## Task description
Search the records below for the word "will". Pull out each line that has it.

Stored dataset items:
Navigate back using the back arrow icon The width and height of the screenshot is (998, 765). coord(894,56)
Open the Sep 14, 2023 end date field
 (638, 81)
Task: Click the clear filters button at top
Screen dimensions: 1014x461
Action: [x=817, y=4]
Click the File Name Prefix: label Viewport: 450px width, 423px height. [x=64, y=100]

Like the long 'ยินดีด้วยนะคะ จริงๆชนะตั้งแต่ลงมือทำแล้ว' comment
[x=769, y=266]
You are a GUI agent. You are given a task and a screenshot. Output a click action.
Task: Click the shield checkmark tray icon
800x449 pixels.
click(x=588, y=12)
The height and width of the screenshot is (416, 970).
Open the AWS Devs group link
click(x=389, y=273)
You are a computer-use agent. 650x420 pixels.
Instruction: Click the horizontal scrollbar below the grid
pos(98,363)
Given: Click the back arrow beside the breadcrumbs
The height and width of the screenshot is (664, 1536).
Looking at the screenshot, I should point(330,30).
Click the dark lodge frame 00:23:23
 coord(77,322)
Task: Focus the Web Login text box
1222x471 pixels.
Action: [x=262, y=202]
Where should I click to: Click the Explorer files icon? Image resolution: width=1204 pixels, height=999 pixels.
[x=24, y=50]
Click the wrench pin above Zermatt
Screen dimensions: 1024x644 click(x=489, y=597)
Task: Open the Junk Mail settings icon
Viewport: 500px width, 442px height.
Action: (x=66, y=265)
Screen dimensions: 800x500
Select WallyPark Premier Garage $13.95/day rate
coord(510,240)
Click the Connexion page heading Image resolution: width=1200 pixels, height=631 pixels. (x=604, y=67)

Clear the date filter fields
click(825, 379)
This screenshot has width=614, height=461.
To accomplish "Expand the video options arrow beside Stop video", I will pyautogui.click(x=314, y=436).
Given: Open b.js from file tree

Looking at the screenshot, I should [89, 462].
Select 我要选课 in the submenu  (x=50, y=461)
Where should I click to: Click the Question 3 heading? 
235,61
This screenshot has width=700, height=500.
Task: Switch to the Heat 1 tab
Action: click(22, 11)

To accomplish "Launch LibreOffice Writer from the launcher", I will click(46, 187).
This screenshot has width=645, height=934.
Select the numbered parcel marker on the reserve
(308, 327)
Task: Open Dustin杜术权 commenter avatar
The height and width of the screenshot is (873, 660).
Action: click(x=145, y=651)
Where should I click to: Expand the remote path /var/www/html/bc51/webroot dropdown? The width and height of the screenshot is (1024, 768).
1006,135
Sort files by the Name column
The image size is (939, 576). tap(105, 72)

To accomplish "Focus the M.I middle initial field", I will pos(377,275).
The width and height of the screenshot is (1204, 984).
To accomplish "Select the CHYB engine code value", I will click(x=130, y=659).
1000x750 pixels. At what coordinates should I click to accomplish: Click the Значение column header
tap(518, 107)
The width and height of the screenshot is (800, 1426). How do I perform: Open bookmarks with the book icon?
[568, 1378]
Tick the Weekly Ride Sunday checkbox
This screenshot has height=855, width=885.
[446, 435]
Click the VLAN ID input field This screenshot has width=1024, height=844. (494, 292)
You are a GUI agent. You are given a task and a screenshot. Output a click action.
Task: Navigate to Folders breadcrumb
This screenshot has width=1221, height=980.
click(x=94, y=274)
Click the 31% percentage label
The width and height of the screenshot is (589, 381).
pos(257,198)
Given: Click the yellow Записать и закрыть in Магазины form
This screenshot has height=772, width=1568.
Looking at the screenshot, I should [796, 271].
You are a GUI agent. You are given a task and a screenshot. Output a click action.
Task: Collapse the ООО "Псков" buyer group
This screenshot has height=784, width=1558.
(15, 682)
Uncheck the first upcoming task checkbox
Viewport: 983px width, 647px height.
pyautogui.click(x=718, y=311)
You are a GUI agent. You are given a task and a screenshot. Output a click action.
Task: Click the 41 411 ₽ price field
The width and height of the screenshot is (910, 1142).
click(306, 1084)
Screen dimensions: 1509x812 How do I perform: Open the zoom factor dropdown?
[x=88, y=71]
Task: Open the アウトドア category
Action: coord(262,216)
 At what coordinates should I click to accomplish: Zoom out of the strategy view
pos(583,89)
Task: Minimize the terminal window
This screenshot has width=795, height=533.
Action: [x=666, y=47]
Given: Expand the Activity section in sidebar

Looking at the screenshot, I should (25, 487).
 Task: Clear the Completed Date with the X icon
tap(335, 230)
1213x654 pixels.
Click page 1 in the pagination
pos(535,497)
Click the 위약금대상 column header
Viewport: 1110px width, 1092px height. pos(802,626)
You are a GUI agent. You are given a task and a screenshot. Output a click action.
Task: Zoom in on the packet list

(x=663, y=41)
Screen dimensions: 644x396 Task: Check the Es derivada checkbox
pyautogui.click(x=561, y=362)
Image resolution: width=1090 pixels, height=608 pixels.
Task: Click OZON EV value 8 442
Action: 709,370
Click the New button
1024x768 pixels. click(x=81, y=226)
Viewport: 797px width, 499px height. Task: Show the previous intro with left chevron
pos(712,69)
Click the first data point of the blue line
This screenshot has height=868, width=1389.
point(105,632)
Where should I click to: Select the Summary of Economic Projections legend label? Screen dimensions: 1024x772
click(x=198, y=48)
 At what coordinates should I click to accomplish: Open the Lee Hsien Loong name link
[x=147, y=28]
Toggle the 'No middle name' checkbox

## Completed exercise
To accomplish "Expand the video options arrow beside Stop video", I will pyautogui.click(x=314, y=436).
To accomplish "Launch LibreOffice Writer from the launcher", I will click(46, 187).
To accomplish "Focus the M.I middle initial field", I will pos(377,275).
To accomplish "Select the CHYB engine code value", I will click(x=130, y=659).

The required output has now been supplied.